RAPO++ presents a robust and innovative solution to a critical challenge in T2V generation. Its multi-stage architecture, combining retrieval augmentation, iterative refinement, and LLM fine-tuning, offers a holistic approach to prompt optimization. The framework's ability to operate without modifying the generative backbone makes it highly model-agnostic and practical for integration with diverse T2V models. The demonstrated significant gains in metrics such as semantic alignment, compositional reasoning, and temporal stability across multiple benchmarks underscore its effectiveness. Furthermore, the closed-loop feedback mechanism of SSPO, utilizing Vision-Language Models (VLMs) and verifiers, ensures high-quality, context-aware prompt refinement, leading to progressively improved video generation. The fine-tuning of the rewriter LLM internalizes optimization patterns, enabling efficient, high-quality prompt generation even before inference, which is a substantial advantage for scalability and computational efficiency.

Weaknesses

While RAPO++ marks a significant advancement, certain aspects warrant further consideration. The paper acknowledges current limitations in numeracy tasks, suggesting that the framework may struggle with precise counting or quantity-related instructions, an area ripe for future development through count-aware feedback mechanisms. The inherent complexity of a three-stage framework involving multiple LLMs, VLMs, and iterative feedback loops, while powerful, could pose challenges for implementation and debugging, particularly for researchers new to this domain. Additionally, the framework's reliance on external LLMs and VLMs means its performance is inherently tied to the capabilities and potential biases of these underlying models. Although the paper emphasizes cost-efficiency, the iterative nature of SSPO, especially before the LLM fine-tuning fully generalizes, might still incur notable computational overhead during the optimization process for individual prompts.

Conclusion

RAPO++ represents a pivotal contribution to the field of generative AI, particularly for Text-to-Video synthesis.
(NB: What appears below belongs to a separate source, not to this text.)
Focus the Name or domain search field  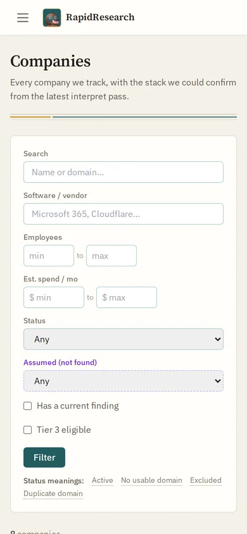(x=124, y=172)
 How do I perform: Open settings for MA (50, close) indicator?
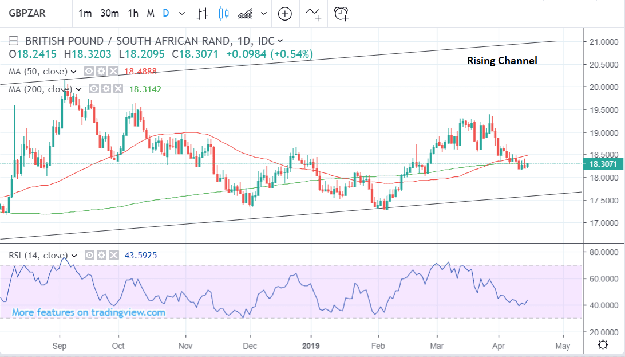click(101, 72)
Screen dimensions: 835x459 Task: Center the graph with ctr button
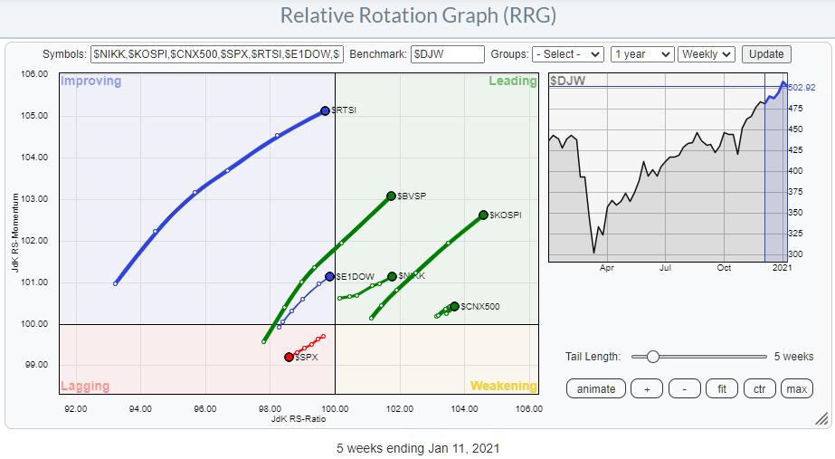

By addressing the fundamental issue of suboptimal user prompts, it significantly elevates the quality and fidelity of generated videos. Its model-agnostic and cost-efficient design positions it as a highly valuable and scalable tool for researchers and practitioners. The framework's comprehensive approach to prompt optimization, leading to substantial improvements in compositional understanding and physical plausibility, sets a new benchmark for the industry. Future work addressing current limitations, such as numeracy, will further solidify RAPO++'s impact and broaden its applicability across diverse T2V generation scenarios, ultimately pushing the boundaries of what is achievable in AI-driven video creation.